Problem details =
Copy out all of the entries exactly as they appear.

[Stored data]
▼

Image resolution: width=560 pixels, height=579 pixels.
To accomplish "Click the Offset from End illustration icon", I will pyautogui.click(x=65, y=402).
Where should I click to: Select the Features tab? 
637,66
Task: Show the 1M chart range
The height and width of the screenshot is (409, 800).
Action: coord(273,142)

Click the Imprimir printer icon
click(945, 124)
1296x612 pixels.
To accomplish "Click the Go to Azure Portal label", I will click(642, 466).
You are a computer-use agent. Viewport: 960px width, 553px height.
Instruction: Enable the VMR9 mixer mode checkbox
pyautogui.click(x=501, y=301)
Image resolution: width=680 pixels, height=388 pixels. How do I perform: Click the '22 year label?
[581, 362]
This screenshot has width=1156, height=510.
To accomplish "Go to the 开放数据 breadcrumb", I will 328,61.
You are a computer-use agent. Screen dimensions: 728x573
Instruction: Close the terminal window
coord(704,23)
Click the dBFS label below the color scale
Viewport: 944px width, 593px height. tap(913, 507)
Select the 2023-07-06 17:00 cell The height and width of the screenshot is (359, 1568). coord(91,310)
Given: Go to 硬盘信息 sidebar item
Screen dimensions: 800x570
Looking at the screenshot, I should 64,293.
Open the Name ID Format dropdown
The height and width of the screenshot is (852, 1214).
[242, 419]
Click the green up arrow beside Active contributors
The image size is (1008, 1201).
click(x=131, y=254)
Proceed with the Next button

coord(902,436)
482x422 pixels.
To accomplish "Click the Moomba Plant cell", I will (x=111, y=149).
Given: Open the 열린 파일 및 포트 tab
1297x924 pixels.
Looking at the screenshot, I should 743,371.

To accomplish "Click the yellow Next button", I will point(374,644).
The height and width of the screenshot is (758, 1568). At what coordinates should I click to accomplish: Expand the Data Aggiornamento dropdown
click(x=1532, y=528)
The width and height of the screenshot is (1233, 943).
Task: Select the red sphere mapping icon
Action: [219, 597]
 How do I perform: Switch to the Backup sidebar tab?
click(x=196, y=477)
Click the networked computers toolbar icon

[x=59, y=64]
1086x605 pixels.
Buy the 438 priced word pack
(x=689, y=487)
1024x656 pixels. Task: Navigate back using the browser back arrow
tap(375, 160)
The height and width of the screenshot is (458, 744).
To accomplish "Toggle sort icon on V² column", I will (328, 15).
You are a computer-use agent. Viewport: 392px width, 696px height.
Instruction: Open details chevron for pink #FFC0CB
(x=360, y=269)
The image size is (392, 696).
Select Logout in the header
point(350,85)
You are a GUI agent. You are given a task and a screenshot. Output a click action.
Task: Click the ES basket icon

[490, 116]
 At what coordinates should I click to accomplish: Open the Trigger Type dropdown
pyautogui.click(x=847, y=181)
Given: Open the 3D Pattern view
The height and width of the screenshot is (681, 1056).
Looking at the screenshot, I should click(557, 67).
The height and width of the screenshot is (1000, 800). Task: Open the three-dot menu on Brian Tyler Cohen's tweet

▲

Output for this task =
Image resolution: width=560 pixels, height=579 pixels.
To accomplish "Click the Offset from End illustration icon", I will pyautogui.click(x=65, y=402).
Where should I click to: Select the Features tab? 
637,66
Task: Show the 1M chart range
The height and width of the screenshot is (409, 800).
Action: coord(273,142)

Click the Imprimir printer icon
click(945, 124)
1296x612 pixels.
To accomplish "Click the Go to Azure Portal label", I will click(642, 466).
You are a computer-use agent. Viewport: 960px width, 553px height.
Instruction: Enable the VMR9 mixer mode checkbox
pyautogui.click(x=501, y=301)
Image resolution: width=680 pixels, height=388 pixels. How do I perform: Click the '22 year label?
[581, 362]
This screenshot has width=1156, height=510.
To accomplish "Go to the 开放数据 breadcrumb", I will 328,61.
You are a computer-use agent. Screen dimensions: 728x573
Instruction: Close the terminal window
coord(704,23)
Click the dBFS label below the color scale
Viewport: 944px width, 593px height. tap(913, 507)
Select the 2023-07-06 17:00 cell The height and width of the screenshot is (359, 1568). coord(91,310)
Given: Go to 硬盘信息 sidebar item
Screen dimensions: 800x570
Looking at the screenshot, I should 64,293.
Open the Name ID Format dropdown
The height and width of the screenshot is (852, 1214).
[242, 419]
Click the green up arrow beside Active contributors
The image size is (1008, 1201).
click(x=131, y=254)
Proceed with the Next button

coord(902,436)
482x422 pixels.
To accomplish "Click the Moomba Plant cell", I will (x=111, y=149).
Given: Open the 열린 파일 및 포트 tab
1297x924 pixels.
Looking at the screenshot, I should 743,371.

To accomplish "Click the yellow Next button", I will point(374,644).
The height and width of the screenshot is (758, 1568). At what coordinates should I click to accomplish: Expand the Data Aggiornamento dropdown
click(x=1532, y=528)
The width and height of the screenshot is (1233, 943).
Task: Select the red sphere mapping icon
Action: [219, 597]
 How do I perform: Switch to the Backup sidebar tab?
click(x=196, y=477)
Click the networked computers toolbar icon

[x=59, y=64]
1086x605 pixels.
Buy the 438 priced word pack
(x=689, y=487)
1024x656 pixels. Task: Navigate back using the browser back arrow
tap(375, 160)
The height and width of the screenshot is (458, 744).
To accomplish "Toggle sort icon on V² column", I will (328, 15).
You are a computer-use agent. Viewport: 392px width, 696px height.
Instruction: Open details chevron for pink #FFC0CB
(x=360, y=269)
The image size is (392, 696).
Select Logout in the header
point(350,85)
You are a GUI agent. You are given a task and a screenshot. Output a click action.
Task: Click the ES basket icon

[490, 116]
 At what coordinates should I click to accomplish: Open the Trigger Type dropdown
pyautogui.click(x=847, y=181)
Given: Open the 3D Pattern view
The height and width of the screenshot is (681, 1056).
Looking at the screenshot, I should click(557, 67).
The height and width of the screenshot is (1000, 800). Task: Open the three-dot menu on Brian Tyler Cohen's tweet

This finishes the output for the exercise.